■ Task objective ■
Render the data from the line containing "Given: Click the small" down to the line containing "[x=681, y=61]", both included, as a Markdown table with the columns Row and Line, numbering each line and leaving out blank ones.

■ Available records ■
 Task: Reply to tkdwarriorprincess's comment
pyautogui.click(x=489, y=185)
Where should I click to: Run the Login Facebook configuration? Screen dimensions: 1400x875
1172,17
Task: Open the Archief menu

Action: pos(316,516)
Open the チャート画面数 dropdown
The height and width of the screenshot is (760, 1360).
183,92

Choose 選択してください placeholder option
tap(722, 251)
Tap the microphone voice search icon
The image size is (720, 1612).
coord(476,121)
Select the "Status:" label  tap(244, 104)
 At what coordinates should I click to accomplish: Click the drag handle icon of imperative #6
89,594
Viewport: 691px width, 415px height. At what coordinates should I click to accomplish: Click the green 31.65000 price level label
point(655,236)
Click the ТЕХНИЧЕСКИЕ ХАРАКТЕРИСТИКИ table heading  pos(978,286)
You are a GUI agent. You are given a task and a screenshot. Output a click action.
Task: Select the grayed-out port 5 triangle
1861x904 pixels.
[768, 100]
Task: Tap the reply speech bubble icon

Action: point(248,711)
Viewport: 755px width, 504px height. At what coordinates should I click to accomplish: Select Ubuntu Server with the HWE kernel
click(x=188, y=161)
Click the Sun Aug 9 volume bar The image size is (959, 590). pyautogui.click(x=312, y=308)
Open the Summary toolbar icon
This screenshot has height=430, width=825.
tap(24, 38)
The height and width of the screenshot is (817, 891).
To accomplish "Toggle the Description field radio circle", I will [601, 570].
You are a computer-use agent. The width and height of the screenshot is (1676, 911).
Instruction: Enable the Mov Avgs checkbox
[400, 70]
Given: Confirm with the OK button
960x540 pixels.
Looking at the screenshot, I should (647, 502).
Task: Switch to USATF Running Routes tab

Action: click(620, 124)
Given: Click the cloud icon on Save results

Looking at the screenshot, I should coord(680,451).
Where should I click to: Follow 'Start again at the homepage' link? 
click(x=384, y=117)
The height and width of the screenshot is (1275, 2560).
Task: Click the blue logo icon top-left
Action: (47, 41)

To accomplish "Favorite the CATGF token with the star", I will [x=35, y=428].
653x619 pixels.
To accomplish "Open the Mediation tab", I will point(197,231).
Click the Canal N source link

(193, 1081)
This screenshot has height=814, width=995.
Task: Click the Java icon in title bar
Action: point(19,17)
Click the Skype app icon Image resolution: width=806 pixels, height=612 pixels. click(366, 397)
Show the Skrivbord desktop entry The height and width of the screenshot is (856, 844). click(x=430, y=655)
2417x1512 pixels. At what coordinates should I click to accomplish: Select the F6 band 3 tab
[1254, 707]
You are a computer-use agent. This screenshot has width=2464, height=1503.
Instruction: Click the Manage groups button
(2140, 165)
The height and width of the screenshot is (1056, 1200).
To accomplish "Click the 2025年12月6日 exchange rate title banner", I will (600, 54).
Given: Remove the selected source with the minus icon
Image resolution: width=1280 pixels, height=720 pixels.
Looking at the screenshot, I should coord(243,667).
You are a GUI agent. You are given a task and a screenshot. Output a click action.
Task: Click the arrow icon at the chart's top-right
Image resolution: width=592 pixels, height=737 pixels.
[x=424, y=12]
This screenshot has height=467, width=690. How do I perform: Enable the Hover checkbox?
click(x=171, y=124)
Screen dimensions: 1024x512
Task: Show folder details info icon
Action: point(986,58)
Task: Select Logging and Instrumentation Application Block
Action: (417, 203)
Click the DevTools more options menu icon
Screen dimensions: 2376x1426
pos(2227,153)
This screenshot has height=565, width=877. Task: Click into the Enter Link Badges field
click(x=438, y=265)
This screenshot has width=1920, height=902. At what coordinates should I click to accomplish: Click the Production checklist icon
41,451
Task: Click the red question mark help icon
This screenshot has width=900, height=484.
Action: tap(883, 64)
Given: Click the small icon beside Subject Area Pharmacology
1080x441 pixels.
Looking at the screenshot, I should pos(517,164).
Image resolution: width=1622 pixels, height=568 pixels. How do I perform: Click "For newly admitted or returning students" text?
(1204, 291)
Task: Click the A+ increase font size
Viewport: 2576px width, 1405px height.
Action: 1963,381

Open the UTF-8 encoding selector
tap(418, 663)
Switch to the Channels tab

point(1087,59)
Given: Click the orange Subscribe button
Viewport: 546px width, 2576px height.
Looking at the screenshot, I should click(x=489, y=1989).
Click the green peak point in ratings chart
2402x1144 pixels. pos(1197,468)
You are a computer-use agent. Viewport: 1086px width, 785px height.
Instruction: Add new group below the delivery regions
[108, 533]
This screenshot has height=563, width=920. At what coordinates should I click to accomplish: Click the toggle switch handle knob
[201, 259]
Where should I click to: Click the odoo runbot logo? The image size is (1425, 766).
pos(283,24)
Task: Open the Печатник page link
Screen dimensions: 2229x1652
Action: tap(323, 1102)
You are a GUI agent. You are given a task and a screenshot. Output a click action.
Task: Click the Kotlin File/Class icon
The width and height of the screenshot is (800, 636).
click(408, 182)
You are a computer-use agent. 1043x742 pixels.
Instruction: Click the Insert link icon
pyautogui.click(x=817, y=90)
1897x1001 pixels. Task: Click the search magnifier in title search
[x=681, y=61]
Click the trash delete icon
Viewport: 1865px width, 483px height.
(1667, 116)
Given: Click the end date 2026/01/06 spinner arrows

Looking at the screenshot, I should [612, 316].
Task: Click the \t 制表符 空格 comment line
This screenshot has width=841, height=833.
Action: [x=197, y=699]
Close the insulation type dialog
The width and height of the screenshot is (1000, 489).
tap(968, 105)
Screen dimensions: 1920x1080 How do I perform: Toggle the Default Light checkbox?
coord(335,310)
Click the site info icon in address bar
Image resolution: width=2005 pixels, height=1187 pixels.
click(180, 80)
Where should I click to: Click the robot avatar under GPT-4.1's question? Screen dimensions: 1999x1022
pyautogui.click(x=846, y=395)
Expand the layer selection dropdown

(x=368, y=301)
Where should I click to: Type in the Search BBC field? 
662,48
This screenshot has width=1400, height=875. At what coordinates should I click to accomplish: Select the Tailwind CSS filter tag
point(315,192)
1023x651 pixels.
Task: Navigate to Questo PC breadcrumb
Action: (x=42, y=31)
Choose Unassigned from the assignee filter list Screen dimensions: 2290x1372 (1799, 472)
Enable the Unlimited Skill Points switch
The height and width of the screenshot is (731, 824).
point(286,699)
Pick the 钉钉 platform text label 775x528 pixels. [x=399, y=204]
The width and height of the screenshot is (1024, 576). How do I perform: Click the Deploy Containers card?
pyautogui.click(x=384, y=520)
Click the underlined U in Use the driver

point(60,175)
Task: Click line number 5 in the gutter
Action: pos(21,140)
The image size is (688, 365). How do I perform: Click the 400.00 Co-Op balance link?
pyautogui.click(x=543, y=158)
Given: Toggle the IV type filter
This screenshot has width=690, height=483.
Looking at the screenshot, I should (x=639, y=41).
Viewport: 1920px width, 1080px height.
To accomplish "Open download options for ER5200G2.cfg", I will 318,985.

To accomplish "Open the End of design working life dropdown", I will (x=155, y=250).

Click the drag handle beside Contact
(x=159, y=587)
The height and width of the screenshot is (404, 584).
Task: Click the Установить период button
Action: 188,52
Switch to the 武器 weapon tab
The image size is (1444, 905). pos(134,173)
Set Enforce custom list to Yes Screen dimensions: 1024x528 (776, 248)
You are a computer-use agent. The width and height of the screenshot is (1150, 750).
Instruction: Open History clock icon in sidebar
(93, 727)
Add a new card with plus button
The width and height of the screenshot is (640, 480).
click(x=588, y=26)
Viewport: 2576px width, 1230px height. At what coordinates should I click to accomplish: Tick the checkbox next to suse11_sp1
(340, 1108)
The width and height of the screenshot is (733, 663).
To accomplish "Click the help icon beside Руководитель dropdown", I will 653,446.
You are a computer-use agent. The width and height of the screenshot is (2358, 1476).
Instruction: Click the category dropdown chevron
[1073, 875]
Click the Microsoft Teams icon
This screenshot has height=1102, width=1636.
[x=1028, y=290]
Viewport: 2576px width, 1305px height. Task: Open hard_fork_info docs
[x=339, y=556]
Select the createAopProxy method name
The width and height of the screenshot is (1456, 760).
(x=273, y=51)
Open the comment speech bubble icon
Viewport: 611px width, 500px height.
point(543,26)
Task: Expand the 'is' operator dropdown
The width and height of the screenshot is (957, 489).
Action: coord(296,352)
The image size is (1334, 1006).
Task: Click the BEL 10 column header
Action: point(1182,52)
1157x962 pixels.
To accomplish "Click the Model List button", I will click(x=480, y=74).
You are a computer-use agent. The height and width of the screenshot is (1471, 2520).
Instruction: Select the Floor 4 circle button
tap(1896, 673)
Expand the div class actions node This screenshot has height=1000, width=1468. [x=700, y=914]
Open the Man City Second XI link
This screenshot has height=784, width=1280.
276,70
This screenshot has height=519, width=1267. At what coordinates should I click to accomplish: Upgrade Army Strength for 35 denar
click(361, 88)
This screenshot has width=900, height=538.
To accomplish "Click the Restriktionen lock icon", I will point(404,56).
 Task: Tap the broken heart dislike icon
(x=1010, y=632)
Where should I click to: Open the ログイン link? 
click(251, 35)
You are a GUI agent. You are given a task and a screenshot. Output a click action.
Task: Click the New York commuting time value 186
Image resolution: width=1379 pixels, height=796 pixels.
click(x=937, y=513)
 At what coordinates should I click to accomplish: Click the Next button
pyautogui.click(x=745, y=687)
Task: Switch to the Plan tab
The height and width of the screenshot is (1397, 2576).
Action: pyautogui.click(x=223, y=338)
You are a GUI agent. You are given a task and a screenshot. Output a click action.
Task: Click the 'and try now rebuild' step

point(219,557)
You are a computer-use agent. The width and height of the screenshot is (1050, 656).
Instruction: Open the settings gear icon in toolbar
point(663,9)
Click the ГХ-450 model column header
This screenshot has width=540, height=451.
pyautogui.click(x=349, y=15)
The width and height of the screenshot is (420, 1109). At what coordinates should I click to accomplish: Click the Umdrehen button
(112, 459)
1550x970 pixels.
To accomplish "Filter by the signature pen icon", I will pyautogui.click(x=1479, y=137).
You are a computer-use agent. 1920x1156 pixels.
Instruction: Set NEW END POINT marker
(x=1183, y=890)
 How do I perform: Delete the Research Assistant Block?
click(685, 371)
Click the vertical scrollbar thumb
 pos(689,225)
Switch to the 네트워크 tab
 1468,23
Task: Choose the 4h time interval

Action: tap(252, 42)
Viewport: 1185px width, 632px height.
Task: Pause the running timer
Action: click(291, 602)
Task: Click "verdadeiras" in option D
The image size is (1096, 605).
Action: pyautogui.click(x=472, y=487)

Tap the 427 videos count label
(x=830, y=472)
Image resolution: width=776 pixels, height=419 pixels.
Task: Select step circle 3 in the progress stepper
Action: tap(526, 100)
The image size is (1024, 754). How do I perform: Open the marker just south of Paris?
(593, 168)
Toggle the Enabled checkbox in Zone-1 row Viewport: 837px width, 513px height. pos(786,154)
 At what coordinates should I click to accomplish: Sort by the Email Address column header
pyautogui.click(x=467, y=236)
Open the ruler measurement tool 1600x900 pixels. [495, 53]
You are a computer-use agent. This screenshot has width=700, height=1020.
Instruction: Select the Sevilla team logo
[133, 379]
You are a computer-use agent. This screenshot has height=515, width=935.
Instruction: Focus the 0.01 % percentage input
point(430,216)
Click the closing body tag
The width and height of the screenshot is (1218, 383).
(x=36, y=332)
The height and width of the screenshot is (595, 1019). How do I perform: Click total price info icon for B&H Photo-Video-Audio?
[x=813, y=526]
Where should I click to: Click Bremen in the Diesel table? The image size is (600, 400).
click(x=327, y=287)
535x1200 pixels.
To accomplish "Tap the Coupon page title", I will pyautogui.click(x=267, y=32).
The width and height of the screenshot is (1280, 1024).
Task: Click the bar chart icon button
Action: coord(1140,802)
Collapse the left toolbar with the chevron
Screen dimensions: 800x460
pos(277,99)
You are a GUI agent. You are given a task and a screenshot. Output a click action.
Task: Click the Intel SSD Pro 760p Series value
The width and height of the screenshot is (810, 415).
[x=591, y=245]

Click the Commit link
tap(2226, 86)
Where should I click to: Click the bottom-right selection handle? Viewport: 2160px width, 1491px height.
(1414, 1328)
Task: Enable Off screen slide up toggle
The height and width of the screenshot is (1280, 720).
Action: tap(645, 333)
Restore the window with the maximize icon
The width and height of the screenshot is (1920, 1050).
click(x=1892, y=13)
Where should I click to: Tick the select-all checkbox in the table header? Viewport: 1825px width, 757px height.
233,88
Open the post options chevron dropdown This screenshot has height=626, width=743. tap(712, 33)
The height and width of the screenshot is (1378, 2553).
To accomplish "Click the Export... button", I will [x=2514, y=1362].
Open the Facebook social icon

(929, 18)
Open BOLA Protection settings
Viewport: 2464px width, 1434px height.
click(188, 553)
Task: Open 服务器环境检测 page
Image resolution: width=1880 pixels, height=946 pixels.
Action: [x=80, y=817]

■ Solved exercise ■
| Row | Line |
|---|---|
| 1 | Given: Click the small icon beside Subject Area Pharmacology |
| 2 | 1080x441 pixels. |
| 3 | Looking at the screenshot, I should pos(517,164). |
| 4 | Image resolution: width=1622 pixels, height=568 pixels. How do I perform: Click "For newly admitted or returning students" text? |
| 5 | (1204, 291) |
| 6 | Task: Click the A+ increase font size |
| 7 | Viewport: 2576px width, 1405px height. |
| 8 | Action: 1963,381 |
| 9 | Open the UTF-8 encoding selector |
| 10 | tap(418, 663) |
| 11 | Switch to the Channels tab |
| 12 | point(1087,59) |
| 13 | Given: Click the orange Subscribe button |
| 14 | Viewport: 546px width, 2576px height. |
| 15 | Looking at the screenshot, I should click(x=489, y=1989). |
| 16 | Click the green peak point in ratings chart |
| 17 | 2402x1144 pixels. pos(1197,468) |
| 18 | You are a computer-use agent. Viewport: 1086px width, 785px height. |
| 19 | Instruction: Add new group below the delivery regions |
| 20 | [108, 533] |
| 21 | This screenshot has height=563, width=920. At what coordinates should I click to accomplish: Click the toggle switch handle knob |
| 22 | [201, 259] |
| 23 | Where should I click to: Click the odoo runbot logo? The image size is (1425, 766). |
| 24 | pos(283,24) |
| 25 | Task: Open the Печатник page link |
| 26 | Screen dimensions: 2229x1652 |
| 27 | Action: tap(323, 1102) |
| 28 | You are a GUI agent. You are given a task and a screenshot. Output a click action. |
| 29 | Task: Click the Kotlin File/Class icon |
| 30 | The width and height of the screenshot is (800, 636). |
| 31 | click(408, 182) |
| 32 | You are a computer-use agent. 1043x742 pixels. |
| 33 | Instruction: Click the Insert link icon |
| 34 | pyautogui.click(x=817, y=90) |
| 35 | 1897x1001 pixels. Task: Click the search magnifier in title search |
| 36 | [x=681, y=61] |